Becki Rucker led an independent life dedicated to her work and family. She oversaw two campuses as the director of development for one of the largest private schools in the area. Then, Becki’s life was turned upside down when she suffered a stroke. The stroke left her with slurred speech and weakness on the whole right side of her body.
To regain her independence, Becki was admitted to Southern Indiana Rehabilitation Hospital. She arrived unable to lift her hand and leg on the right side. Her condition required two people to assist her with things like going to the restroom.
When she felt scared, Becki turned to her friends and family for comfort. They would visit regularly and bring food, flowers, and gifts. Her husband and son were with her every day and most days would come twice to lift her spirits. She also found support in her therapists as they helped get her back to better.
“I wouldn’t be where I am today if it wasn’t for the therapists here,” Becki said. “All the therapists were wonderful, especially Miranda and Mary Beth.”

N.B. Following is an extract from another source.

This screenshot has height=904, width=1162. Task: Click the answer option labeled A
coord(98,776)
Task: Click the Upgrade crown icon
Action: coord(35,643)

Working with her therapists, Becki developed specific goals. “I want to be able to walk, participate in daily activities such as cooking, drive a car, and go back to work.” Over her four-week inpatient stay, Becki achieved her recovery milestones before discharging home.
But Becki’s recovery journey wasn’t yet complete. She had close friends and family that completed the outpatient program at SIRH after knee surgeries. At their referral, she chose to continue her rehabilitation care. “It is the place to be if you need rehab,” she added.
Choosing outpatient therapy over home health allowed Becki to work on specific goals. She focused on things like getting up, getting ready for the day, and getting out of the house just like she would be doing once she returned to work. “I didn’t want home health because I knew SIRH had the equipment. I love the intense therapy here.”
After starting in a wheelchair, Becki has progressed to using a walker in outpatient therapy. She has set a goal to be off her walker and on a cane in the upcoming weeks.